1234 Broadway LLC v. Caroline K.

47 Misc. 3d 673, 7 N.Y.S.3d 839
CourtCivil Court of the City of New York
DecidedJanuary 23, 2015
StatusPublished
Cited by1 cases

This text of 47 Misc. 3d 673 (1234 Broadway LLC v. Caroline K.) is published on Counsel Stack Legal Research, covering Civil Court of the City of New York primary law. Counsel Stack provides free access to over 12 million legal documents including statutes, case law, regulations, and constitutions.

Bluebook
1234 Broadway LLC v. Caroline K., 47 Misc. 3d 673, 7 N.Y.S.3d 839 (N.Y. Super. Ct. 2015).

Opinion

OPINION OF THE COURT

Andrea Masley, J.

Respondent Caroline K. moves pursuant to CPLR 5015 to vacate the default judgment entered against her on March 26, 2014 and the consequent final order and judgment entered on April 21, 2014, and reinstate her answer;1 pursuant to CPLR 3212 for summary judgment, finding Ms. K. has succession rights, directing landlord to issue a lease to the rent-stabilized apartment of her late mother and rent bills in Ms. K.’s name, and dismissing landlord’s holdover petition; and pursuant to Rules of the Chief Administrator of the Courts (22 NYCRR) part 130, for sanctions and legal fees. Landlord 1234 Broadway LLC (landlord) challenges the jurisdiction of this court and this judge to hear this motion.

This is a residential holdover action which was initiated on April 16, 2013 in New York City Housing Court, New York County. Landlord seeks to remove Ms. K. from the apartment on grounds that she is a licensee with no right to remain.

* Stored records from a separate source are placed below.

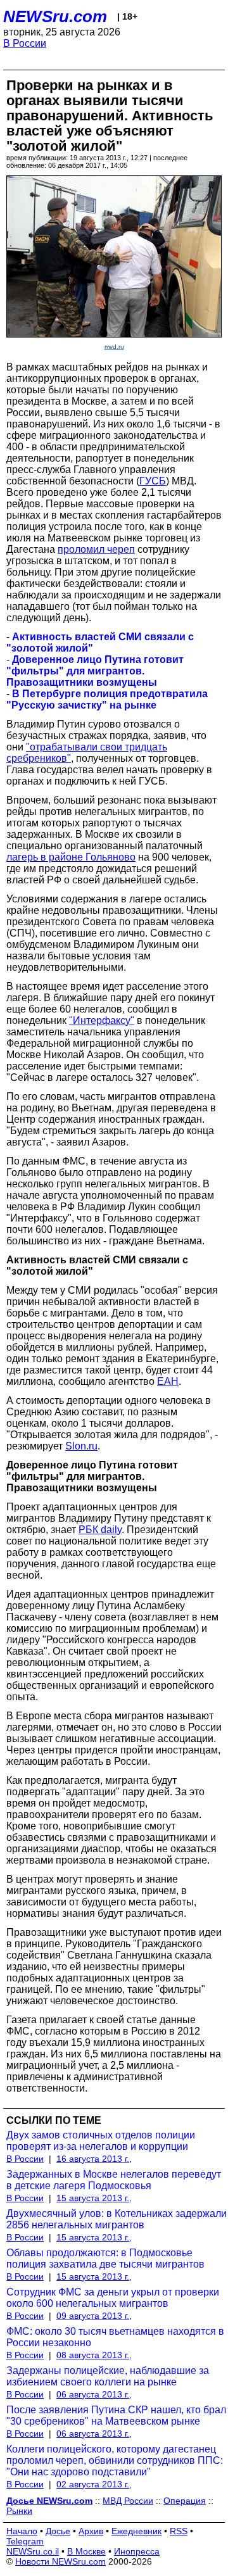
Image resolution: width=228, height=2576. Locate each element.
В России (24, 43)
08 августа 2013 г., (94, 2355)
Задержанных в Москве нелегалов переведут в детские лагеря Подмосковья (113, 2180)
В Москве (86, 2551)
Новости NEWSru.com (60, 2561)
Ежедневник (136, 2531)
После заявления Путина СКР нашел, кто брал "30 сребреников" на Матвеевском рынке (116, 2415)
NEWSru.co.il (32, 2551)
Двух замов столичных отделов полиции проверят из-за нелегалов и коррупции (100, 2141)
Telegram (25, 2541)
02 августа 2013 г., (94, 2484)
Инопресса (137, 2551)
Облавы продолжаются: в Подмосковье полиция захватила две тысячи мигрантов (105, 2258)
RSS (178, 2531)
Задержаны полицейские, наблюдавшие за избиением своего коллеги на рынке (107, 2376)
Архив (91, 2531)
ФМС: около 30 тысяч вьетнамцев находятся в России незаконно (115, 2337)
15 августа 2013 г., (94, 2198)
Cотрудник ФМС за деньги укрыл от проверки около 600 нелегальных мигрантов (112, 2298)
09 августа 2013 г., (94, 2316)
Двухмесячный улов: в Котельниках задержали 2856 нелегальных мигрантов (116, 2219)
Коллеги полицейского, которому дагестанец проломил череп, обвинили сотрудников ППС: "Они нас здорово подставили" (114, 2460)
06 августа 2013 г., (94, 2394)
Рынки (19, 2511)
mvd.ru (114, 346)
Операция (184, 2501)
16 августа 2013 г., (94, 2159)
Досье (58, 2531)
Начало (21, 2531)
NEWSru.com (55, 16)
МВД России (128, 2501)
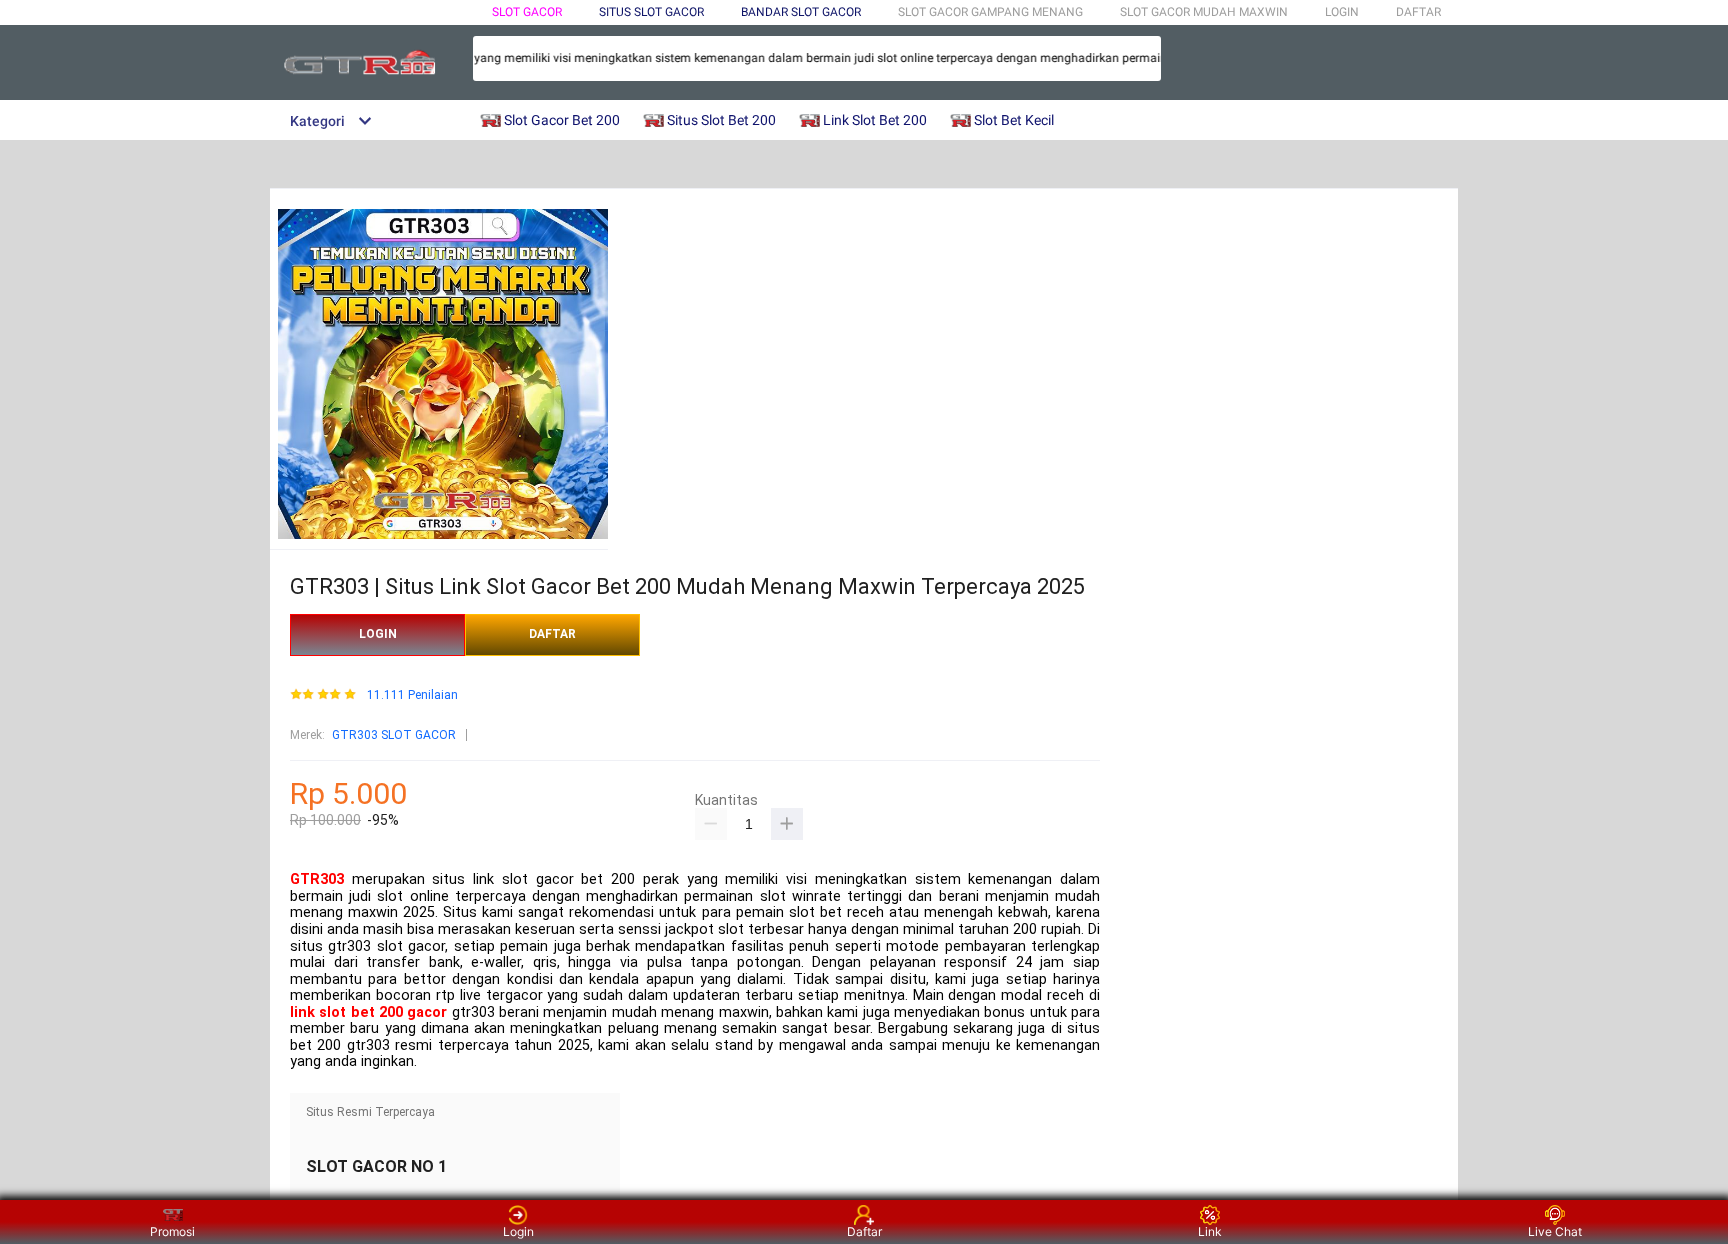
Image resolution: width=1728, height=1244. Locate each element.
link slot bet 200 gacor (368, 1012)
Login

On July 13, 2013, Frank Rivera, Esq. of the Department of Social Services filed an order to show cause seeking appointment of a guardian ad litem (GAL) based on the February 13, 2013 examination of Ms. K. by Dr. Jones, who found Ms. K. to be suffering from very serious mental illness. A GAL was appointed for Ms. K. on September 3, 2013.

On September 26, 2013, landlord moved for discovery and payment of use and occupancy (U & O). On November 13, 2013, landlord and GAL stipulated to discovery in the form of document production, a deposition of Ms. K., payment of use and [675]*675occupancy of $6,018.39 by January 15, 2014 and monthly use and occupancy at $668.71. The stipulation granting the motion was so-ordered by Judge Halpern. The matter was marked off calendar pending discovery.

On March 6, 2014,2 landlord and GAL resolved landlord’s motion for discovery again with a stipulation, so-ordered by Judge Spears, that Ms. K. had produced all relevant documents and would be precluded from offering new documents or testifying as to those new documents at trial. Judge Spears also ordered Ms. K. to pay $7,355.81 in use and occupancy by March 26, 2014 or her answer would be stricken. Judge Spears states in the March 6, 2014 order:

“The Court has been advised that APS is holding funds in escrow but will not release said funds until respondent is given a rent bill in her name. However, the petitioner will only provide such documentation if it is proven that respondent has succession rights — the actual basis of the litigation.”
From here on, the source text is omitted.